NXI 5.5.2 - High IPCS queues w/ high latency checks

This support forum board is for support questions relating to Nagios XI, our flagship commercial network monitoring solution.
Locked
Aezox
Posts: 25
Joined: Fri Feb 09, 2018 9:31 am

NXI 5.5.2 - High IPCS queues w/ high latency checks

Post by Aezox »

Hi community !

Our Nagios XI server is running into a really strange behavior since 10 days.
The messages queue are constantly high and do not decrease causing result check to appear far after. The delay response time is 7 minutes after the check command which is way too late for active monitoring.
We have ran several investigations on the server and on the database.
We are not running in any high CPU usage and the database is properly running.

We are running Nagios XI 5.5.2 with Nagios Core 4.2.4 along with 6 Mod Gearman 2 servers. Nagios server is running 15% of all checks and the rest being run by MG servers. Below are the packages we have installed on Nagios server :
nagiosxi-nrds-5.5.2-1.el6.x86_64
nagiosxi-5.5.2-1.el6.x86_64
nagiosxi-wkhtmltox-5.5.2-1.el6.x86_64
nagiosxi-nsca-5.5.2-1.el6.x86_64
nagiosxi-pnp-5.5.2-1.el6.x86_64
nagiosxi-shellinabox-5.5.2-1.el6.x86_64
nagiosxi-nxti-5.5.2-1.el6.x86_64
nagiosxi-nagioscore-5-4.13.el6.x86_64
nagiosxi-nrpe-5.5.2-1.el6.x86_64
nagiosxi-nagiosmobile-5.5.2-1.el6.x86_64
nagiosxi-mrtg-5.5.2-1.el6.x86_64
nagiosxi-nagvis-5.5.2-1.el6.x86_64
nagiosxi-wmic-5.5.2-1.el6.x86_64
nagiosxi-ndoutils-5.5.2-1.el6.x86_64
nagiosxi-nagiosplugins-5.5.2-1.el6.x86_64
gearmand-server-0.33-2.x86_64
gearmand-0.33-2.x86_64
gearmand-devel-0.33-2.x86_64
mod_gearman2-2.1.1-1.el6.x86_64
We are running with 7,600 active hosts and 35,206 active services.
Our MySQL DB is ingesting 20,000 query per seconds.
IPCS queues stall above 500,000 messages.

We are running with MySQL version 5.1.73-8 on the same server as Nagios.
'mysqld.log' is not showing any errors.
We are aligned with all recommended performance configuration from Nagios documentation.

I've search the forum but I cannot find any similar issue, if any one has a clue :)
Thanks in advance for your help
User avatar
mbellerue
Posts: 1403
Joined: Fri Jul 12, 2019 11:10 am

Re: NXI 5.5.2 - High IPCS queues w/ high latency checks

Post by mbellerue »

The very first question: Is this a physical server? We recommend going to physical servers once you reach about 20,000 checks.

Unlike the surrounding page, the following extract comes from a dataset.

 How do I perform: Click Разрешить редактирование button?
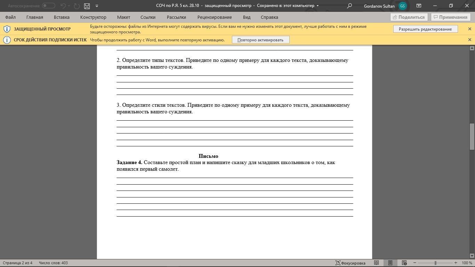[x=425, y=29]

It looks like you're running mod gearman. How many workers do you have running? Are they all configured the same, and what are their max jobs set to? Also how many checks are run through gearman vs run from Nagios? If you have a lot of checks running from Nagios, could they be off-loaded to gearman? Or some active checks turned into passive checks?

You might also consider off-loading MySQL to its own box.
https://assets.nagios.com/downloads/nag ... Server.pdf

Another quick trick is modifying the check-host-alive command. This is the default host check. It just pings each host to see if it's up. The trick is that it sends 5 pings. In your environment, that's 7,600 checks that are sticking around for 5 seconds. If there are a lot of hosts that are on the LAN, you could have an alternate check-host-alive command that only sends 3 pings.
As of May 25th, 2018, all communications with Nagios Enterprises and its employees are covered under our new Privacy Policy.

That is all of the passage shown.